The apple brand had specified in April that the closings of factories in China because of the COVID-19 and the shortage of silicon necessary for the manufacture of the chips were to deprive it of 4 to 8 billion dollars of sales turnover. #x27;business.
But these logistical disruptions were less significant than expected, assured the boss of the group, Tim Cook, during a conference call.
For the current quarter, Amazon and Apple expect stronger sales, despite the negative impact of currency effects.
Intel had a harder time weathering the turmoil.
The American semiconductor giant saw its turnover fall by 22%, to 15.3 billion dollars, and significantly revised its annual forecasts at the decrease.
At issue, according to the boss, Pat Gelsinger, the sudden and rapid decline in economic activity. He also mentioned execution issues on a conference call, including product design.
In a few months, the economic environment of the technology giants has deteriorated radically.

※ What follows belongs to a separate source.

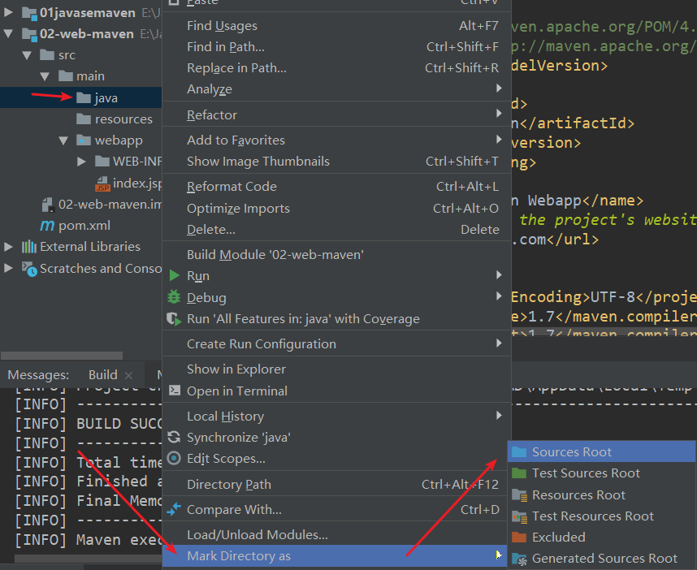This screenshot has width=697, height=570.
Task: Click the orange Excluded folder icon
Action: [519, 538]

The health crisis and lockdowns have led to an explosion of online habits, from consumption to work and entertainment.
Today, the digital transition continues – most platforms are gaining new users – but at a slower pace, comparable to that before the COVID-19 pandemic.
Added to this phenomenon are numerous macroeconomic constraints, starting with inflation. Google, Meta (Facebook, Instagram), Snap and Twitter, which depend on advertising, are therefore suffering from cuts in advertisers' marketing budgets.
Amazon and Apple are coping with somewhat reduced demand for certain products and supply chain challenges.
The Seattle group, the second largest employer in the United States behind Walmart, doubled its workforce from 2019 to 2021. It now has 1.52 million people, about 100,000 fewer only at the end of the first trimester.
Other tech companies have moved to slow the pace of hiring, like Google, Microsoft, and Snap. The e-commerce platform Shopify has laid off a thousand people, or 10% of the staff. Netflix, which lost nearly a million subscribers between the end of March and the end of June, laid off more than 400 employees during the same period.
We're going to have to do more with less, Meta boss Mark Zuckerberg said Wednesday after the social media giant saw its quarterly revenue decrease for the first time in its history.
Meta is losing its grip on its huge audience, Insider intelligence analyst Debra Aho Williamson pointed out.
Social platforms are trying to stay ahead of the fierce competition from the popular TikTok app among teens and young adults.
Google posted the slowest year-on-year revenue growth rate since the second quarter of 2020, when advertisers abruptly closed the floodgates at the start of the pandemic.